[[ Data shown, beginning ]]
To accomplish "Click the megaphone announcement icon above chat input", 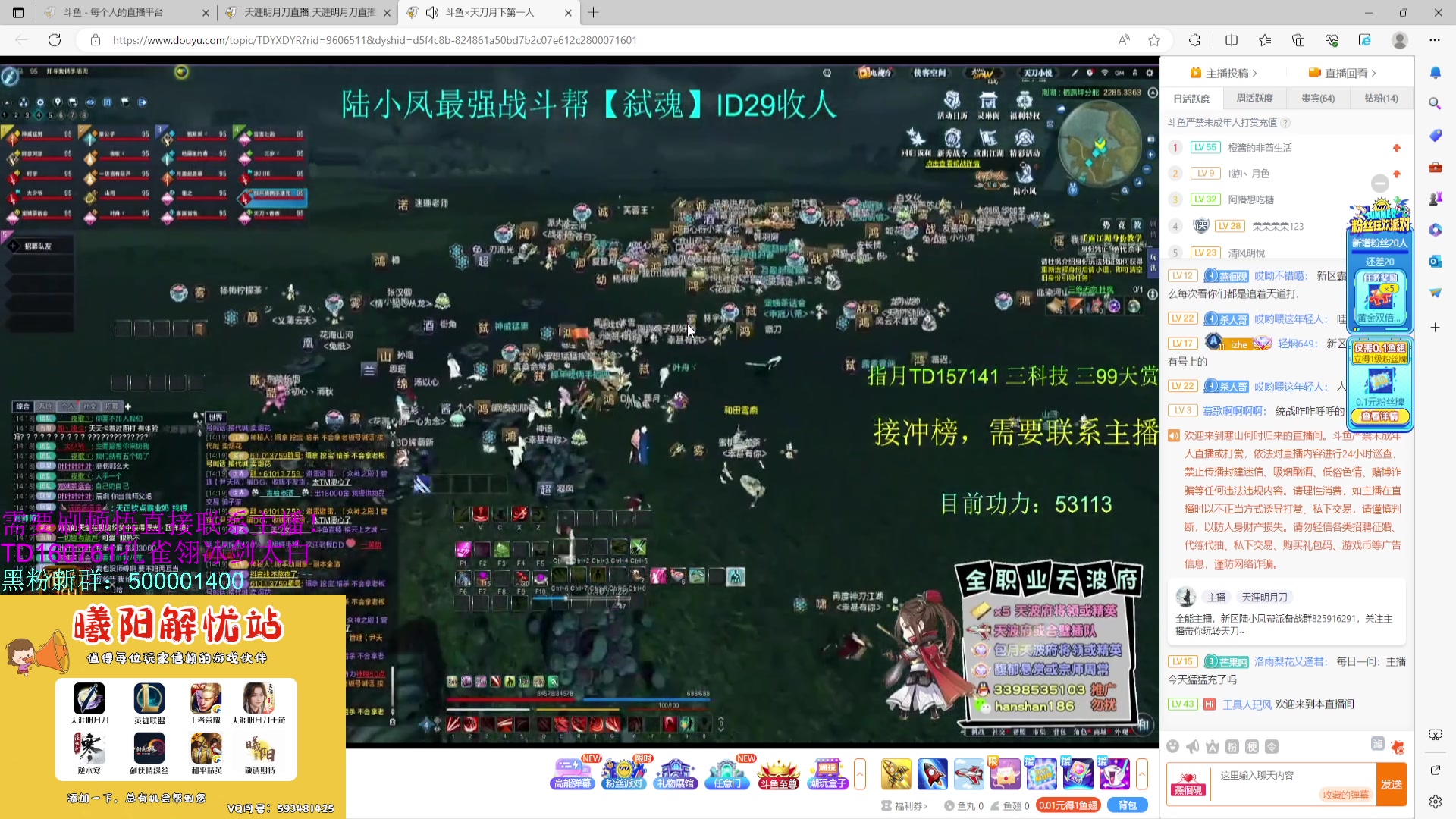I will (x=1193, y=746).
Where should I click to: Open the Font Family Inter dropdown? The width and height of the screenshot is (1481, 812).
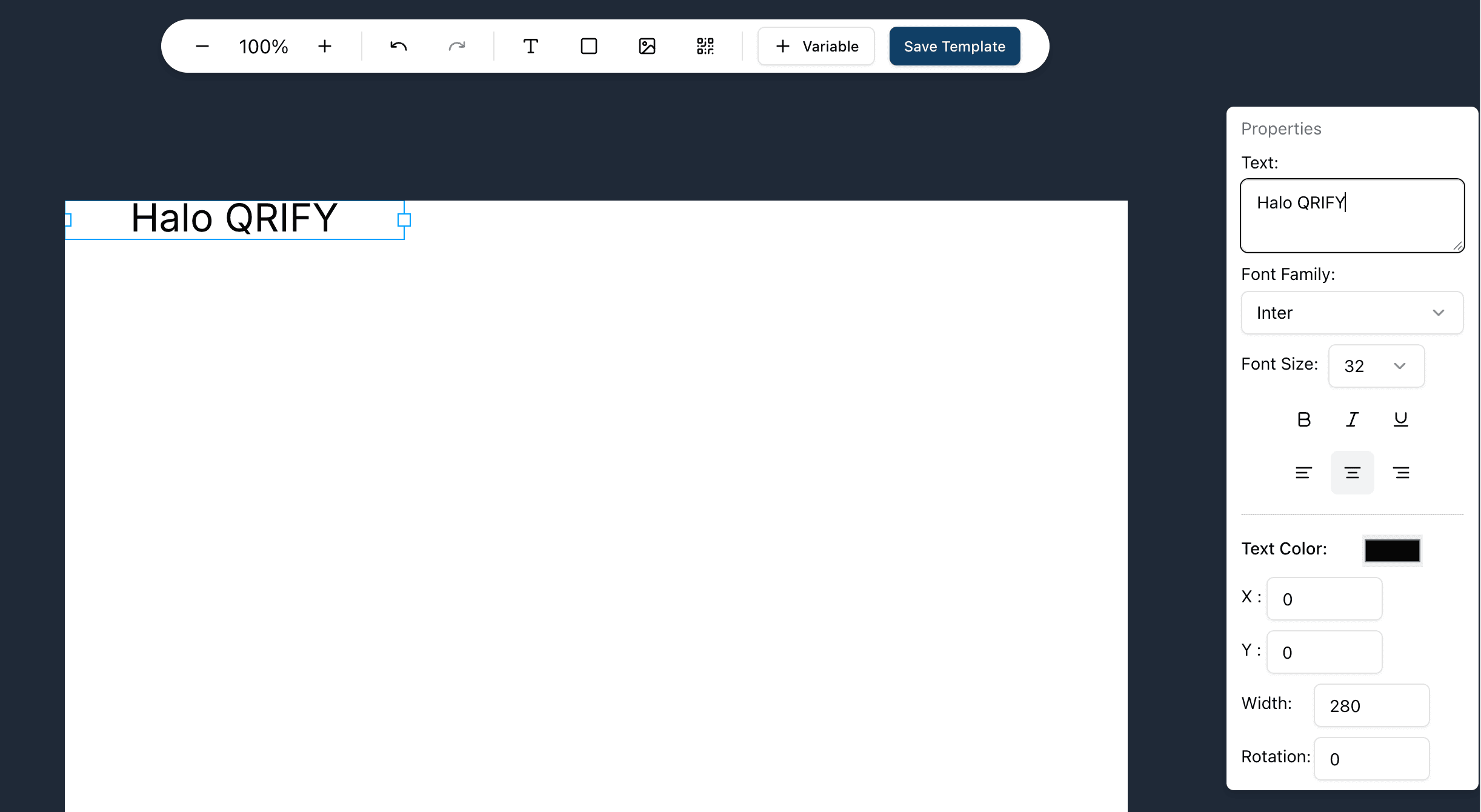[x=1352, y=313]
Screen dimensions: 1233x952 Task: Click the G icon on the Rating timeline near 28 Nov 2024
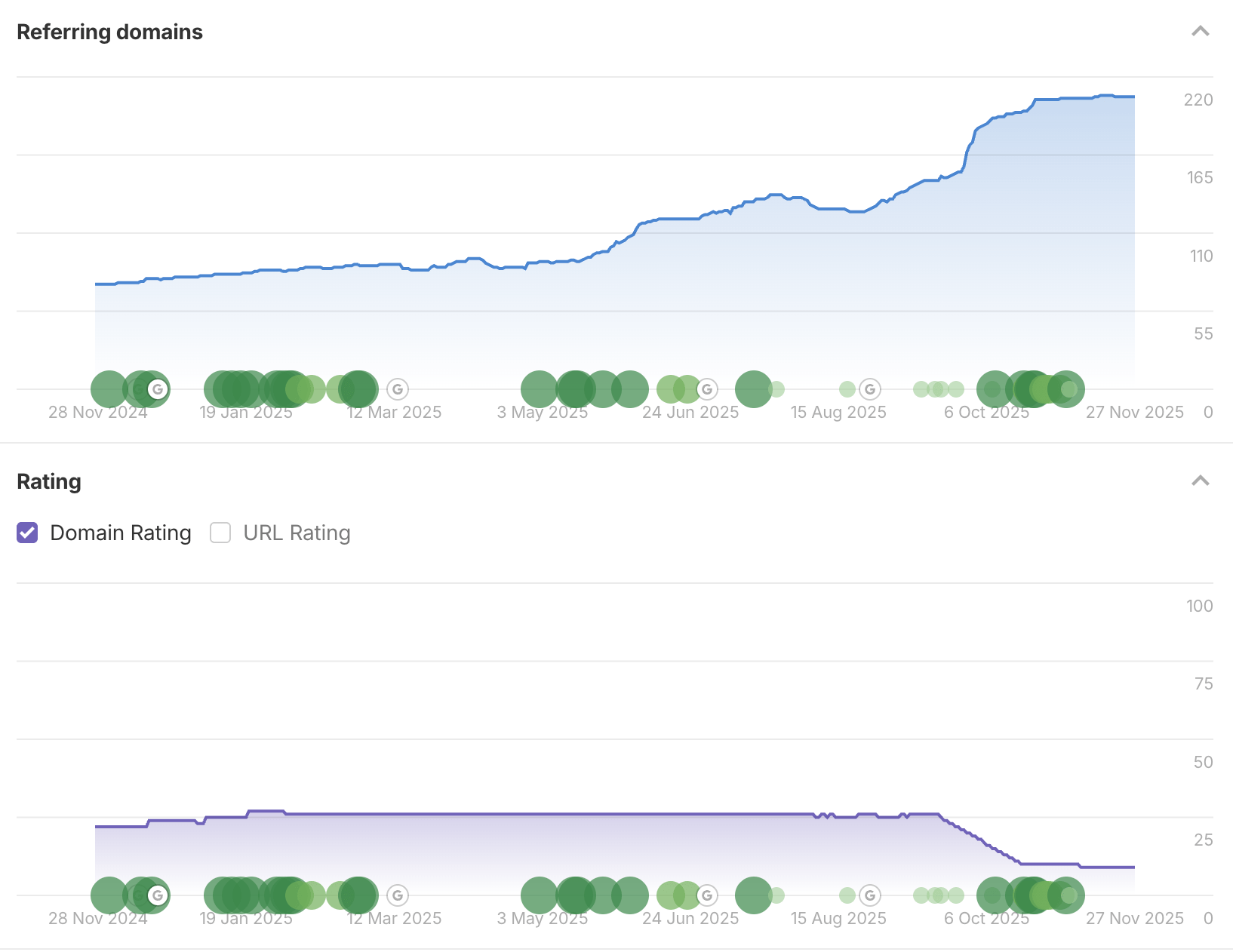(x=158, y=895)
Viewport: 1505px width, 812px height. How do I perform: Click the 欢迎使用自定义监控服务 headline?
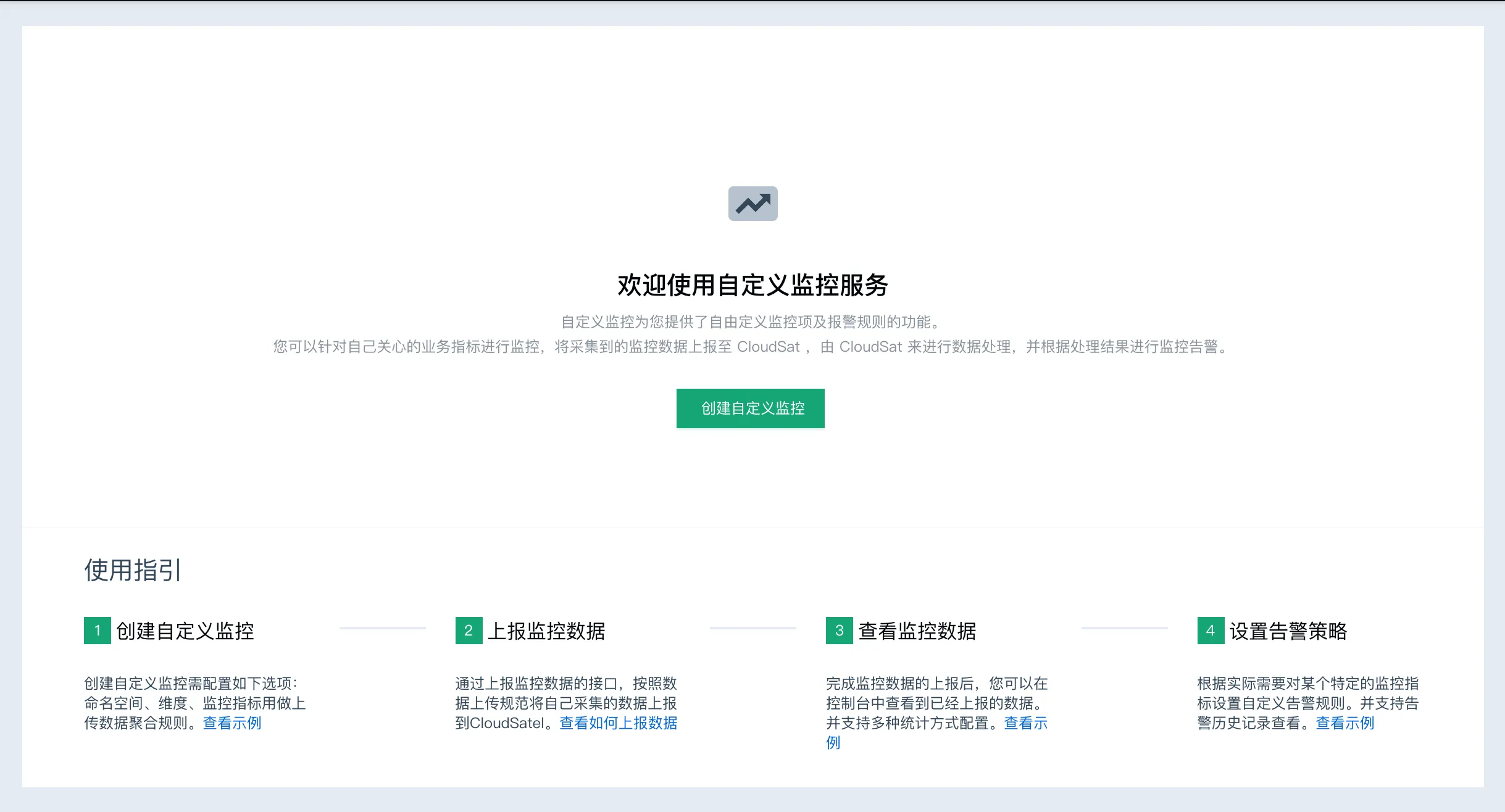pyautogui.click(x=752, y=286)
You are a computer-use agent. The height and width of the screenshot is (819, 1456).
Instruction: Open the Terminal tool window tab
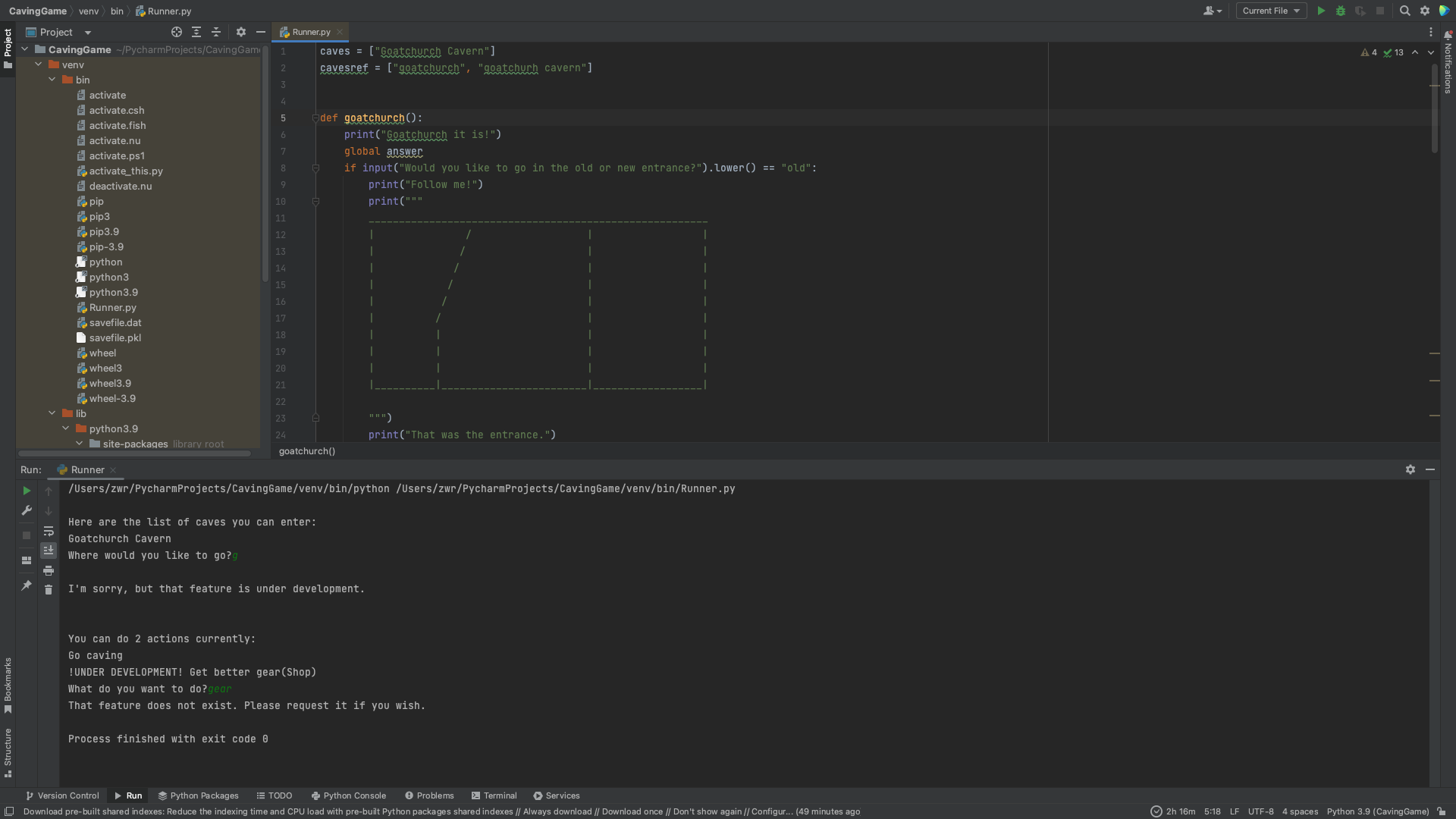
[[ Data shown, end ]]
*Work to be completed:* From the line containing "Screen dimensions: 1233x952" down to the end of the data above, reproduce each line exactly; no pictures.

*Written response:*
Screen dimensions: 1233x952 Task: Click the G icon on the Rating timeline near 28 Nov 2024
(x=158, y=895)
Viewport: 1505px width, 812px height. How do I perform: Click the 欢迎使用自定义监控服务 headline?
pyautogui.click(x=752, y=286)
You are a computer-use agent. The height and width of the screenshot is (819, 1456).
Instruction: Open the Terminal tool window tab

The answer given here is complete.